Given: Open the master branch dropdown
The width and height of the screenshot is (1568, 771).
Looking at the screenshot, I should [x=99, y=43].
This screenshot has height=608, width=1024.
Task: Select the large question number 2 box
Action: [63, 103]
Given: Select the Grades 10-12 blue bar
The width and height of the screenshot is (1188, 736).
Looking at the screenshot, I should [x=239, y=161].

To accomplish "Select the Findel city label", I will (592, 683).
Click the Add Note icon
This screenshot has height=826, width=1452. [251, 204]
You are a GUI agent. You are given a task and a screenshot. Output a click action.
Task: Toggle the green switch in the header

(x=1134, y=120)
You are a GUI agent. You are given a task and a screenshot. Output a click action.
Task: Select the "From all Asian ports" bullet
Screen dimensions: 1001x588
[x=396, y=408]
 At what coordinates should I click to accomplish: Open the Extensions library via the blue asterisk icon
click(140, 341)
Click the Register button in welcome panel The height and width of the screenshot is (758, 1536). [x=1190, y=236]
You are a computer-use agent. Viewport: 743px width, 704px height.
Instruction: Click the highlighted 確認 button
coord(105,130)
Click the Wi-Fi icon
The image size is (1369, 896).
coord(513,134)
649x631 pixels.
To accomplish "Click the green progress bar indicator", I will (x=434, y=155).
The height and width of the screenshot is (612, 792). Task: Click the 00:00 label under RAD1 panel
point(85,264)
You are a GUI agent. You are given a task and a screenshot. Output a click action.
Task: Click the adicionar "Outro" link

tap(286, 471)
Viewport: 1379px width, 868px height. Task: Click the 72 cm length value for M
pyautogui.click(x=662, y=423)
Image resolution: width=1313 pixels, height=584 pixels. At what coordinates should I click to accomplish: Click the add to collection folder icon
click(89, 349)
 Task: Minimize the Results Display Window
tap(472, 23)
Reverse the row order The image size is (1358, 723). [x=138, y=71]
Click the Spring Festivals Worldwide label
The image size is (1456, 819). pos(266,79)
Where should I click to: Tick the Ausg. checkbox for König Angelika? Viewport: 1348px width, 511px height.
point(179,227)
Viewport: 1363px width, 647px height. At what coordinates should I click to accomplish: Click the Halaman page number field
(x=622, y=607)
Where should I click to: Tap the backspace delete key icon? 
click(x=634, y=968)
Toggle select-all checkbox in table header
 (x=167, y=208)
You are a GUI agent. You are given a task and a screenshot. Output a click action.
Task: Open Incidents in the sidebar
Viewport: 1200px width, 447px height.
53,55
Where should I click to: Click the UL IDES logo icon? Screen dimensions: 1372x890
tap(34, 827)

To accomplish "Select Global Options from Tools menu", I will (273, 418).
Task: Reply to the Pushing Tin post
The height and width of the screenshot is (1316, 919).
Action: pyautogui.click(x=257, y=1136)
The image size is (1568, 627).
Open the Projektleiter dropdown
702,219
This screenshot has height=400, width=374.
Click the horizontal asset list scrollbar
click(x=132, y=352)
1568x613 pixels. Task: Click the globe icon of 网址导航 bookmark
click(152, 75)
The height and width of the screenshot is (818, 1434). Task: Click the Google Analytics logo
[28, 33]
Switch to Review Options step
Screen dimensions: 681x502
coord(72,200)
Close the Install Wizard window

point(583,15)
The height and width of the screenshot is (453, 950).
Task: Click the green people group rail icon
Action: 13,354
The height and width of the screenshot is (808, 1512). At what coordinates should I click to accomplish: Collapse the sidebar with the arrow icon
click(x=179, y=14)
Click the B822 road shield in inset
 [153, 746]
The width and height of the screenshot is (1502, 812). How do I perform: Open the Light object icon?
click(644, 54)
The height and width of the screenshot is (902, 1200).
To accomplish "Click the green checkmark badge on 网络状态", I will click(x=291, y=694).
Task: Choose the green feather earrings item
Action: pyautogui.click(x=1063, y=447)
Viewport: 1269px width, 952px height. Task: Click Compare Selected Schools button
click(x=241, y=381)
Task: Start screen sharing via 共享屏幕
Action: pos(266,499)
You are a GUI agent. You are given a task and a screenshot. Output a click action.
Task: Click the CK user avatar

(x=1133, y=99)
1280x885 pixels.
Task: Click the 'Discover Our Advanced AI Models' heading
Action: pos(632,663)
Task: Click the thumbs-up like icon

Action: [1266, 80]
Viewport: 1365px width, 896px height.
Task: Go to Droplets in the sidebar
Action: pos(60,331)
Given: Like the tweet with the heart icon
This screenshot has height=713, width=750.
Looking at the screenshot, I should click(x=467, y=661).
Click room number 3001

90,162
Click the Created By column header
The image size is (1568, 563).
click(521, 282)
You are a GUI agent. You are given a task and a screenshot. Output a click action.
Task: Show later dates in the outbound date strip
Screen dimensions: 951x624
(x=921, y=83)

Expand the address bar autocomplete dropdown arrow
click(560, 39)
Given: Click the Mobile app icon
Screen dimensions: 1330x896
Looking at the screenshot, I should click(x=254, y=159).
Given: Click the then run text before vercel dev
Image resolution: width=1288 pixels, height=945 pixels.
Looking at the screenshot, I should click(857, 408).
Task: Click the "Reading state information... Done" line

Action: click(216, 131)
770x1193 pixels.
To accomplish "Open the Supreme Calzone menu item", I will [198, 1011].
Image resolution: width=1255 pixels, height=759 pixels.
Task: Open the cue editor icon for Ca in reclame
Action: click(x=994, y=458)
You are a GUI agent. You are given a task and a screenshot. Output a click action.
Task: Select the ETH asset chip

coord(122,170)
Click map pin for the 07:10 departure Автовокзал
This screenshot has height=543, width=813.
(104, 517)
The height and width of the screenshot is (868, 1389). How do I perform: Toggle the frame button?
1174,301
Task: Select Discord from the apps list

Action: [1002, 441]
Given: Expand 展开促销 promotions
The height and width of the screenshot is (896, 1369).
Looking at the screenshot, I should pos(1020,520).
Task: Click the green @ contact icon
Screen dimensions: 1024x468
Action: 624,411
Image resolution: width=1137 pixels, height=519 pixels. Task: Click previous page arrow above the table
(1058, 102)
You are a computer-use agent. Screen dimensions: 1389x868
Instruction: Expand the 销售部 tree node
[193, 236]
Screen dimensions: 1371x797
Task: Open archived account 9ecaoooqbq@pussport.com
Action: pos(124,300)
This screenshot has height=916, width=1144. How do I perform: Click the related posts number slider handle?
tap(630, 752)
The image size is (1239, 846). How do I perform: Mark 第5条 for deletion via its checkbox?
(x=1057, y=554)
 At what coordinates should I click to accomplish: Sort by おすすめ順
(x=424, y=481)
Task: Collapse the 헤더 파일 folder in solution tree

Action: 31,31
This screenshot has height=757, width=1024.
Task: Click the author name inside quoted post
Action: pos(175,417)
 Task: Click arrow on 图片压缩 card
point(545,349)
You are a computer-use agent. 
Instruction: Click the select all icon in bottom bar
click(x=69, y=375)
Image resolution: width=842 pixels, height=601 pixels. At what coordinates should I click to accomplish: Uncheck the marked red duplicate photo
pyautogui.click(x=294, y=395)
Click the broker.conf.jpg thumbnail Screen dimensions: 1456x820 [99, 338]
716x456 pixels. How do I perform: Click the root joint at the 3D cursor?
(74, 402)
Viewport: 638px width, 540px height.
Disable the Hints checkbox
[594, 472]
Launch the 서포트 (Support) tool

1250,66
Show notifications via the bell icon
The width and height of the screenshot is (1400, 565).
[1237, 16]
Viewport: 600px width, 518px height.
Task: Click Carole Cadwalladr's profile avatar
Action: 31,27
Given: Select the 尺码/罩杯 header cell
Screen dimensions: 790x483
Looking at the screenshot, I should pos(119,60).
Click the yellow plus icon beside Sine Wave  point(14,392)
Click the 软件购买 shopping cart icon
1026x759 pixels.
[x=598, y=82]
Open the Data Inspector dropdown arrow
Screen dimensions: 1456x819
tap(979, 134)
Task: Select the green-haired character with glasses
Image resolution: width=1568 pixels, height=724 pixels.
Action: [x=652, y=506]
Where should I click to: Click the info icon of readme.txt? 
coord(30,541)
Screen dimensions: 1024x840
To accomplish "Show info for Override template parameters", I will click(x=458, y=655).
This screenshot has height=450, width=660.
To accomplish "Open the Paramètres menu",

AIM:
Lay out the lines as a JSON list of strings, one string per line and no blank lines, beginning at the line containing "This screenshot has height=450, width=660." and running through the last line.

CORRECT RESULT:
[
  "This screenshot has height=450, width=660.",
  "To accomplish \"Open the Paramètres menu\","
]